The latest term of the United States Supreme Court delivered a mixed bag of decisions that, on the whole, should please conservatives even if appearances may be to the contrary. For example, DACA (Deferred Action for Childhood Arrivals) won a temporary reprieve but only because of the typically sloppy way the Trump administration went about trying to end it. They will undoubtedly try again.
And whilst a Louisiana law that imposed a needless requirement for doctors at abortion clinics in the state to have admitting privileges at hospitals was set aside, this was primarily on the grounds that it was virtually identical to a Texas law that had been struck down just four years ago. Chief Justice Roberts only joined the more liberal justices because he felt bound by precedent but not before opening the door to future abortion restrictions, challenges to, which suggested, may be viewed more skeptically.
Finally, the very welcome news that Title VII of the Civil Rights Act does prohibit LGBTQ employment discrimination may be undermined by the court’s fulsome embrace of religious rights that may override those of the LGBTQ community in where the two clash in the future.

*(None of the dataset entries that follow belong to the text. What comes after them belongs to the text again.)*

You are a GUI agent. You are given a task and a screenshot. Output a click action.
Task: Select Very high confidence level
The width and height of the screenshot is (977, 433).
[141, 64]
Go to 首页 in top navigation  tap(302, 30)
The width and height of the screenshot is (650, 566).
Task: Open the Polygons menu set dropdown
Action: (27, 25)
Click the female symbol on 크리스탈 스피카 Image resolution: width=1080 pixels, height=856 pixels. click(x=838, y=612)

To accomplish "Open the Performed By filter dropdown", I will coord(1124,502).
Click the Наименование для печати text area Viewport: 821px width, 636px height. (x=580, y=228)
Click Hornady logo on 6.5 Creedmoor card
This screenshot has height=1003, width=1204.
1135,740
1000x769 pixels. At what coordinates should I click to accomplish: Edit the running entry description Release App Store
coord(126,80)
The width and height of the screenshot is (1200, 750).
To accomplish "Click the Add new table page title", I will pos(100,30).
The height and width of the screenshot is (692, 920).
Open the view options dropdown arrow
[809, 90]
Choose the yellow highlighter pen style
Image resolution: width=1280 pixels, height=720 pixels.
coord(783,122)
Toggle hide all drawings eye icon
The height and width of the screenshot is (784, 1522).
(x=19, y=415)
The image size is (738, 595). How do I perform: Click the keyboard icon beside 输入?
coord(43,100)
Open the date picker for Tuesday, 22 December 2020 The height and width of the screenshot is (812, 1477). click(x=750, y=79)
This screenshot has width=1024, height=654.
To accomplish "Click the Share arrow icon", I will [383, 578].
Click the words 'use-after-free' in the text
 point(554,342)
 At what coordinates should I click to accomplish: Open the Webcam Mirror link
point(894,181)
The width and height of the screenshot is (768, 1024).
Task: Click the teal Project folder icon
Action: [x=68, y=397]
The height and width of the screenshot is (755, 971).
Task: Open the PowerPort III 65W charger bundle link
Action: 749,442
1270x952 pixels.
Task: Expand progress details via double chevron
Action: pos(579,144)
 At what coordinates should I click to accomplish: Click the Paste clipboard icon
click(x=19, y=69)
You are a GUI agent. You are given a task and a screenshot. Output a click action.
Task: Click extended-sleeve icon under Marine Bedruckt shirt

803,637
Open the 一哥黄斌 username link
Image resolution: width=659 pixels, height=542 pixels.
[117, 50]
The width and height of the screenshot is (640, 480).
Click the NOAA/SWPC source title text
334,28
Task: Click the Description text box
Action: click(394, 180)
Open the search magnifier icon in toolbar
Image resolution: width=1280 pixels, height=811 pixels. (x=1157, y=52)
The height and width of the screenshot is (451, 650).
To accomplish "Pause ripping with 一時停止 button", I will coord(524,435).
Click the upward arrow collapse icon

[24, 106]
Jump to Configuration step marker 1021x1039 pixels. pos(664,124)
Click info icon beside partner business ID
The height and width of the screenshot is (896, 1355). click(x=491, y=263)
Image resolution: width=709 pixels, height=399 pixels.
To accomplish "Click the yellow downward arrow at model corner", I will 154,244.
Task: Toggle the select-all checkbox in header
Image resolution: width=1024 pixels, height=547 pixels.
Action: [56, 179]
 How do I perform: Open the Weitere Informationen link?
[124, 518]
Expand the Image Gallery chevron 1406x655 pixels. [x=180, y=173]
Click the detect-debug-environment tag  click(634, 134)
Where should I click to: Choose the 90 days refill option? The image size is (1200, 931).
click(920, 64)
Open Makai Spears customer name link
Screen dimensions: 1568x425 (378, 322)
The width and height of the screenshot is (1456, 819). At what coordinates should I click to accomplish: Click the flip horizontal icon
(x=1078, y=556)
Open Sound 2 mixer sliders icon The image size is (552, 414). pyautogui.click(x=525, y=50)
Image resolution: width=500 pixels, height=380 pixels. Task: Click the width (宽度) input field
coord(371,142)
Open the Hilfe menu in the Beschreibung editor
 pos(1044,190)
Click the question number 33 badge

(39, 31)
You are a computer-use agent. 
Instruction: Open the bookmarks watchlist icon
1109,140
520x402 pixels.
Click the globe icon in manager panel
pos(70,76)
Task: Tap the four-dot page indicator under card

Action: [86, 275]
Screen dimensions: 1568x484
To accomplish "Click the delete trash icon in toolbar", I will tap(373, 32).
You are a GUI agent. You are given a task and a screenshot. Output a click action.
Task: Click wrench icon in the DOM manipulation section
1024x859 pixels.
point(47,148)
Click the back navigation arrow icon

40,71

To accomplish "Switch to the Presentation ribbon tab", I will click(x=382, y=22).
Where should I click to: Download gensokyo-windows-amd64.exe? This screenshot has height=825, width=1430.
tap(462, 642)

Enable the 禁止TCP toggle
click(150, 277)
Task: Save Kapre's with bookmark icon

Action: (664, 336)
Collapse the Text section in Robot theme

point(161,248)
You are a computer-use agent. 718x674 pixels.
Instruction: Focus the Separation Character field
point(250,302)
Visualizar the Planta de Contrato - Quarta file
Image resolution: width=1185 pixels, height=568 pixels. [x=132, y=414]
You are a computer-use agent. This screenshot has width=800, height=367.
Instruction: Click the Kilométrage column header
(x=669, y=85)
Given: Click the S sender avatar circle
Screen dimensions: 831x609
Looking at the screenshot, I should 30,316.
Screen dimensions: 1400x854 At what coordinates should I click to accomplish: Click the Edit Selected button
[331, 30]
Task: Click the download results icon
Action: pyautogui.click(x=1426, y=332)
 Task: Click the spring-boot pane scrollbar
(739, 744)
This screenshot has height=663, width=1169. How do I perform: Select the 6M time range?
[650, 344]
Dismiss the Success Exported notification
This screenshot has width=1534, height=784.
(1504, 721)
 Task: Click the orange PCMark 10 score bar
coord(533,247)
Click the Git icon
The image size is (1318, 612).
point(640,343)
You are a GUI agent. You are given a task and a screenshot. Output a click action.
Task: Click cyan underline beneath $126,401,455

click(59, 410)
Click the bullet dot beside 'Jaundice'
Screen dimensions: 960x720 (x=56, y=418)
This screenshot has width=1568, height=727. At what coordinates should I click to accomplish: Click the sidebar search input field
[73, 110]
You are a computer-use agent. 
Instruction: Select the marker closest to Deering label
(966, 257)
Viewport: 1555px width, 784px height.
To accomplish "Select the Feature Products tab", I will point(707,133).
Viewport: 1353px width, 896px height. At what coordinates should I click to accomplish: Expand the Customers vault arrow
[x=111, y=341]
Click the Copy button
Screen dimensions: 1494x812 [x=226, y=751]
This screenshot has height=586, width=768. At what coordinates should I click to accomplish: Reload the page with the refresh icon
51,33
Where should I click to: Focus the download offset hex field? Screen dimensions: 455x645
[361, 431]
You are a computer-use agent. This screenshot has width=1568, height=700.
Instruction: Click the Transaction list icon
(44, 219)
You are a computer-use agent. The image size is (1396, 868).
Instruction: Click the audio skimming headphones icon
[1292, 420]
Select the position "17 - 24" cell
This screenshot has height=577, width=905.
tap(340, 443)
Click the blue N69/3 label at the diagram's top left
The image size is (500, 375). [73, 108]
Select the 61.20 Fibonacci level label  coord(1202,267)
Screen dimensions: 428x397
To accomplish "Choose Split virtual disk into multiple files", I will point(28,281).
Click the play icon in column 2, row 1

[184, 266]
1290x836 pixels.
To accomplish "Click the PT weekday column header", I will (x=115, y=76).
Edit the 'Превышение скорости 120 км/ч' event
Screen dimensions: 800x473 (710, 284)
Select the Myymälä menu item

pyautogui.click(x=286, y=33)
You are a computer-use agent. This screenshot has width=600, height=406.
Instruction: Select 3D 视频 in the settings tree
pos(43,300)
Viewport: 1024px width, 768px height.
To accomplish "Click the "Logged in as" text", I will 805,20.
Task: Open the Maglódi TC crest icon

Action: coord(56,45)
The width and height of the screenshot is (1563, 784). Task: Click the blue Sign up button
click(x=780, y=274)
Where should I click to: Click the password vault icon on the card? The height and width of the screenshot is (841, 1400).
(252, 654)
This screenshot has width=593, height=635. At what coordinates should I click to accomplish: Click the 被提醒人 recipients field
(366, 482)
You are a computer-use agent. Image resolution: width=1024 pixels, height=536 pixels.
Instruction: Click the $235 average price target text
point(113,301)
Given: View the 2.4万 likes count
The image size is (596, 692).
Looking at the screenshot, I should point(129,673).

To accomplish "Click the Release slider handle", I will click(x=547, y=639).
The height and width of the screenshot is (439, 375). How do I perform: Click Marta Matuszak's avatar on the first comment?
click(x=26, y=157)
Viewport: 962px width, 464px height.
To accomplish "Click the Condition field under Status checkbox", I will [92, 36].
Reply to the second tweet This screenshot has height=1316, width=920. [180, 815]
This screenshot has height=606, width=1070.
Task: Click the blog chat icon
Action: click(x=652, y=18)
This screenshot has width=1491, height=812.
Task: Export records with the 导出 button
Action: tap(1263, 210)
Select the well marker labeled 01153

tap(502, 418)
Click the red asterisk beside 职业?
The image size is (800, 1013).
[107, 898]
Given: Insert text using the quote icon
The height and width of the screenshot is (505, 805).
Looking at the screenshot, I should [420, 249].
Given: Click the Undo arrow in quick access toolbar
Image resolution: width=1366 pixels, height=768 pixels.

However, somewhat overlooked this term was the court’s decision not to hear challenges by the gun rights crowd to a plethora of state and local firearms restrictions much to the chagrin it has to be said of its most conservative members. This is very good news indeed since it appears to reaffirm the majority’s view in a SCOTUS dominated by conservatives that the misguided decision in District of Columbia v Heller upholding the individual right to own a firearm nevertheless does not preclude reasonable regulation of that right by the government. The key here is clearly the Chief Justice and I can think of three reasons why he has sided with the liberals/moderates on this issue.
First, Roberts is no doubt mindful of Heller’s assertion that the decision did not mean that the regulation of gun rights was foreclosed. Casting doubt on that element of Heller would serve to undermine the entire decision and make it appear as a meaningless, not to mention dishonest, gesture to those concerned about gun violence. Second, to go further than Heller itself and eviscerate the ability of federal, state and local governments to regulate firearms would simply invite a future more moderate court (and, yes, that day will come) to revisit Heller as a whole, thus undoing one of the Roberts’ court’s landmark decisions. By refusing to go to the extreme, Roberts may protect Heller and his legacy.
Finally, whilst his most conservative brethren are likely driven by ideology to the exclusion of common sense, I doubt that Roberts wishes his legacy to add substantially to the carnage of gun violence in a nation already plagued with far more than any other advanced society.
Whatever his reasons Roberts in this case has done an enormous service to the country by ameliorating the otherwise pernicious effects of Heller.